* [Your objective]: Reproduce word for word the lines between those holding "This screenshot has" and "Focus the Chatbot", inclusive, and nothing else from the data below.
---------- Material provided ----------
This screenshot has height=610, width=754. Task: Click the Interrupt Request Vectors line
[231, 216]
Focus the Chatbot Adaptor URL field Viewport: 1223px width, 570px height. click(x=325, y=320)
----------
---------- Material provided ----------
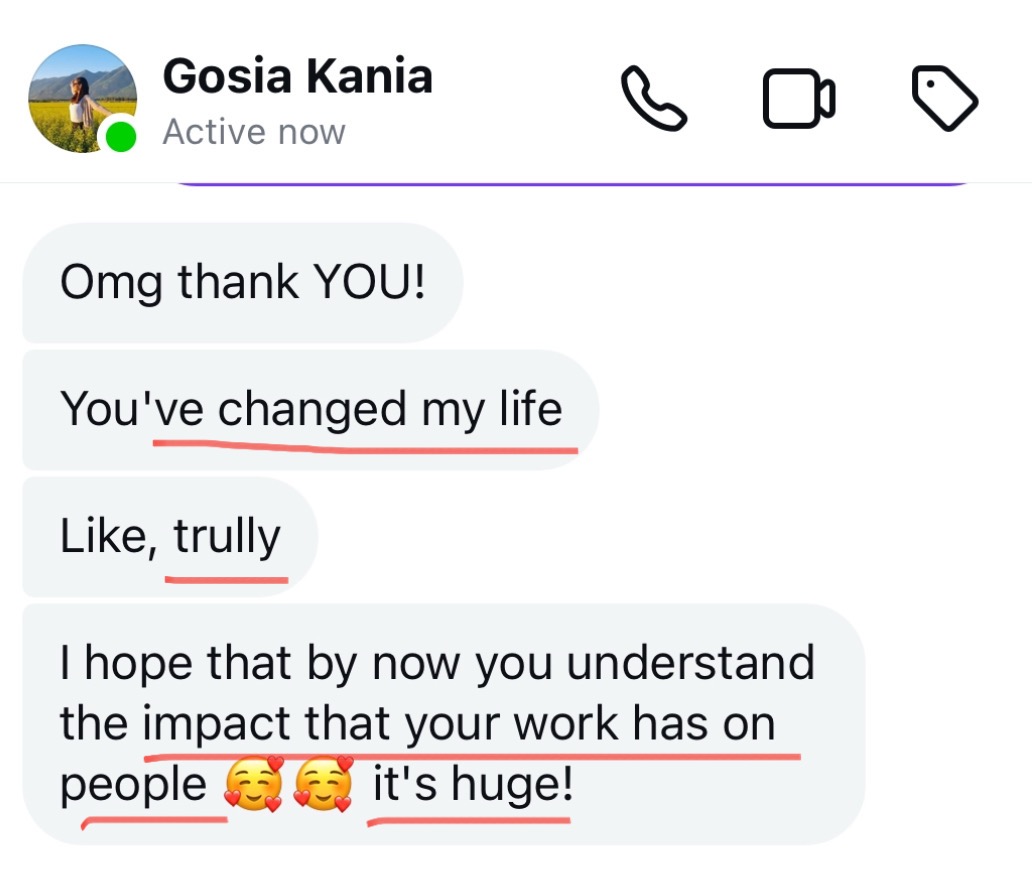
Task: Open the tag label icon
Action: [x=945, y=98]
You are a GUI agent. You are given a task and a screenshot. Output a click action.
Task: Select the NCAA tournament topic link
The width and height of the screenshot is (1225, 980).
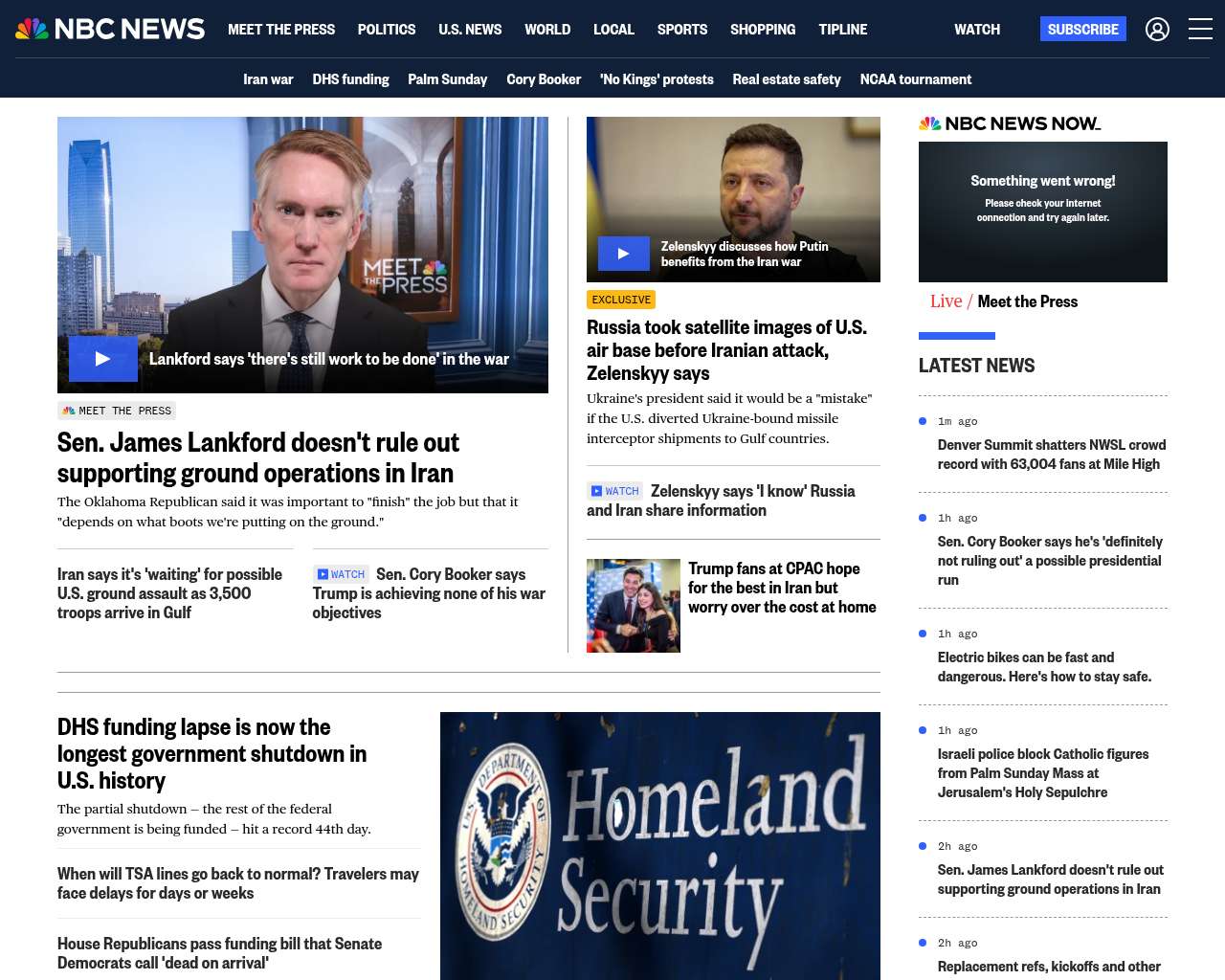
----------
---------- Material provided ----------
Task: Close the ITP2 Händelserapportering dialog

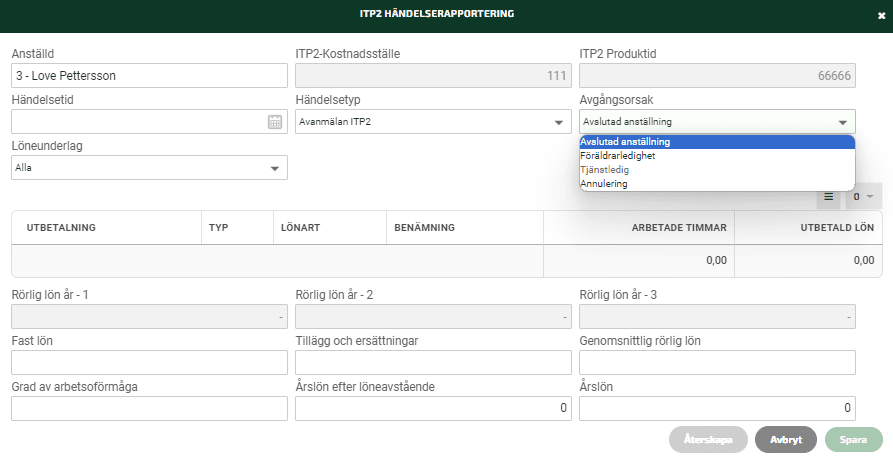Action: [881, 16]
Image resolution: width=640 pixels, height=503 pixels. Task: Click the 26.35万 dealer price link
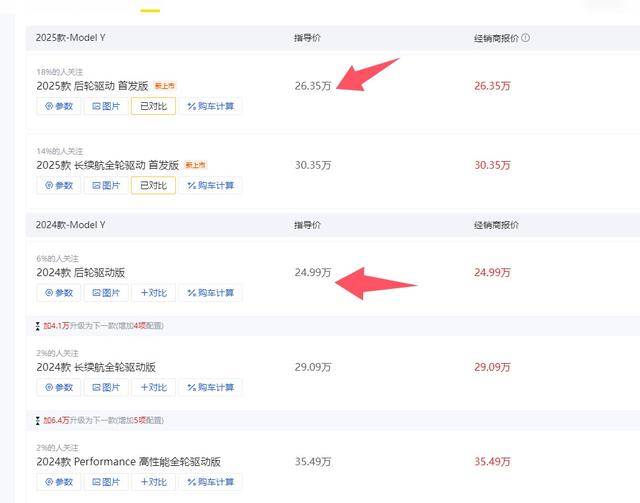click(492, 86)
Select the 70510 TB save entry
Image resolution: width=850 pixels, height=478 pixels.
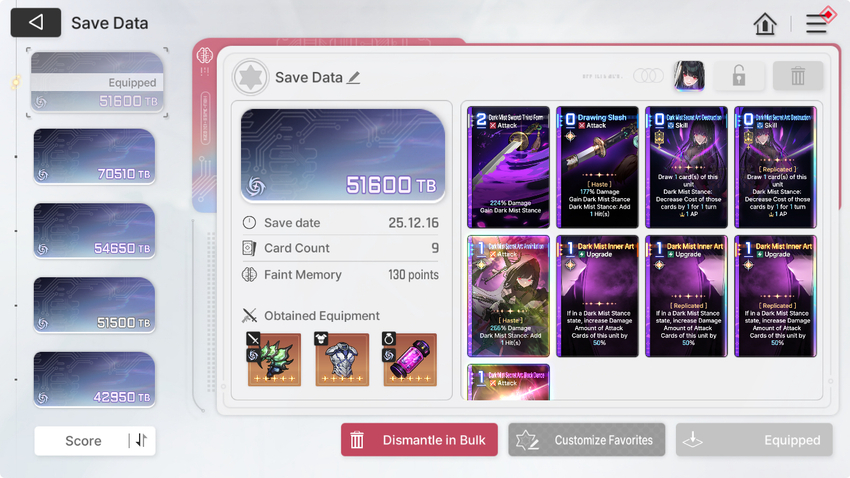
----------
* [Output below]:
This screenshot has height=610, width=754. Task: Click the Interrupt Request Vectors line
[231, 216]
Focus the Chatbot Adaptor URL field Viewport: 1223px width, 570px height. click(x=325, y=320)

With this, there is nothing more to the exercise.